Reading text
════

Early adolescence is where gender inequalities most markedly emerge, according to new research from across 40 low- and middle-income countries in Asia and the Pacific.

The research, published in Lancet Global Health and led by researchers at Burnet Institute and the University of Melbourne, is the first systemic analysis of gender inequality across childhood and adolescence.

Funded by UNICEF, the research focused on 40 low and middle-income countries in Asia and the Pacific, and it includes an in-depth analysis of 87 indicators measuring health, education and transition to employment, protection, and the safety of the environment in which young people live in.

The study found that adolescent girls experience a high burden of poor sexual reproductive health, sexual and intimate partner violence, and are substantially more likely to be married as children. Despite girls achieving equality in secondary education in many countries, they are less likely to transition to further education, training or employment and have less access to information technology than boys.

Boys were found to experience poorer outcomes in some key areas – higher mortality, particularly due to violence, injury and suicide, and overall higher rates of harmful drinking and smoking. Boys are also more likely to be engaged in child labour and hazardous work compared to girls.

════

Collected data
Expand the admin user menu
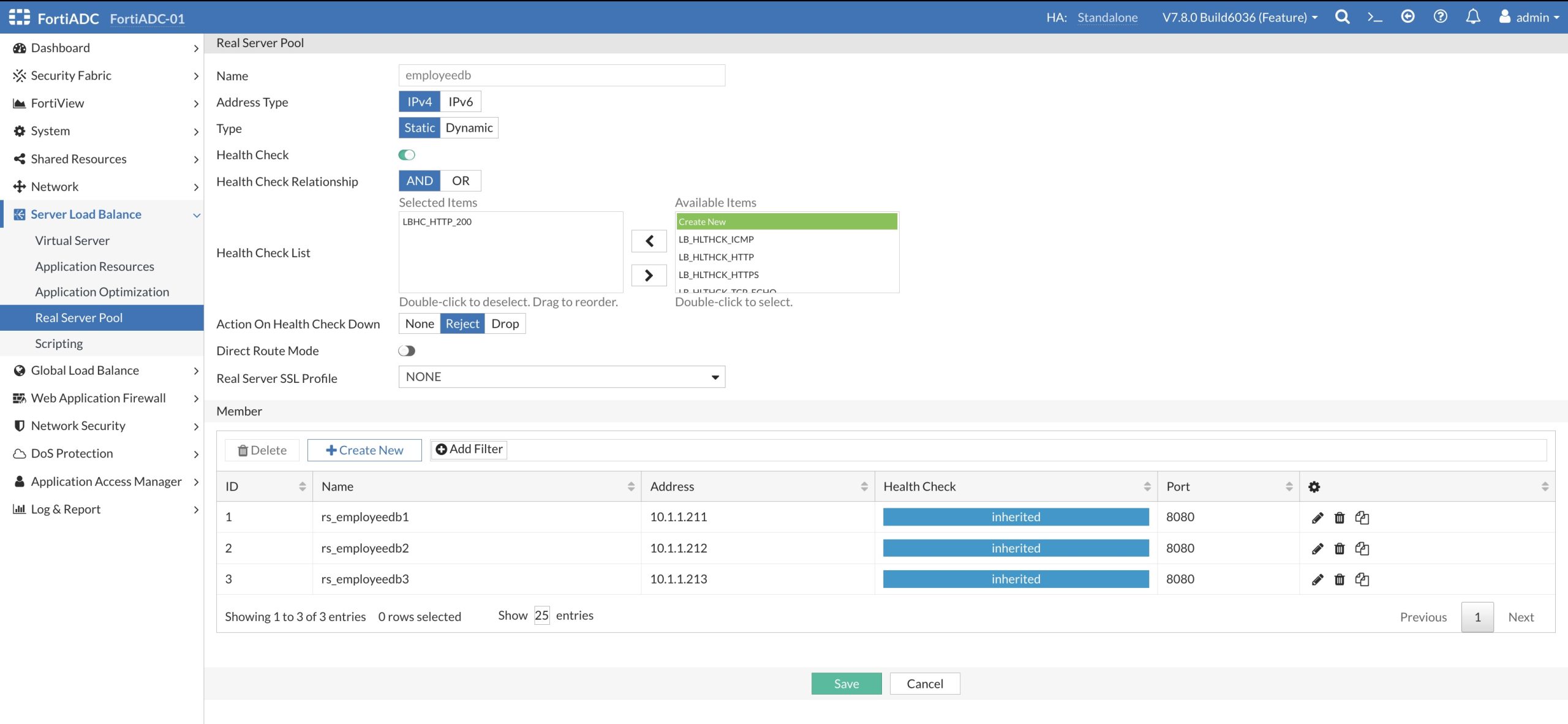This screenshot has width=1568, height=724. pos(1532,17)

════

Things to do
1. In the article on gender inequality among young people in Asia and the Pacific, which organization funded the research?
2. Continue the article on gender inequality among young people in Asia and the Pacific from where it stops.

Final answers
1. UNICEF funded the research.

2.
University of Melbourne Associate Peter Azzopardi, Co-Head of Burnet’s Global Adolescent Health Research Group, said: “These findings signify that for adolescents, puberty brings on a very different engagement with the world around them, with harmful gender norms resulting in very different opportunities for girls and boys. Gender norms and patriarchal systems that assign a lower status to girls and enforce narrow, rigid ideals of masculinity harm both girls and boys.”

Dr Elissa Kennedy, Co-Director of Maternal, Child and Adolescent Health at the Burnet Institute, said the study addresses a significant gap in our understanding around gender inequality across the first two decades of life. It complements a 2019 Lancet series on Gender Equality, Norms and Health, which focused predominantly on adult women.

“Son-preference is evident in some countries, but we otherwise found few differences by gender in health and wellbeing during childhood,” Dr Kennedy said. “What was striking, however, was how consistently gender inequality emerges in early adolescence across broad areas of wellbeing.

“From around 10 years of age, there are very different risks, outcomes and opportunities for girls and boys, with these gender inequalities persisting into later adolescence and early adulthood.”

As well as helping to better understand how gender inequalities emerge across childhood and adolescence, this study is especially valuable in providing important data for policymakers and programmers to inform country-specific investments.

“These data highlight the need to maintain efforts to address son preference that persists in some settings,” Dr Kennedy said. “More broadly, this study identifies early adolescence as a critical time to address gender inequality, as this is when significant disparities emerge and when gender identity, norms and roles are consolidated.

“There is an unfinished agenda with respect to ensuring sexual and reproductive health, ending child marriage, and addressing violence against girls. But data also show the implications of gender inequality for girls extend to economic participation, risk taking behaviour, and suicide in some settings. These data also highlight the need to include a focus on boys in gender programming.”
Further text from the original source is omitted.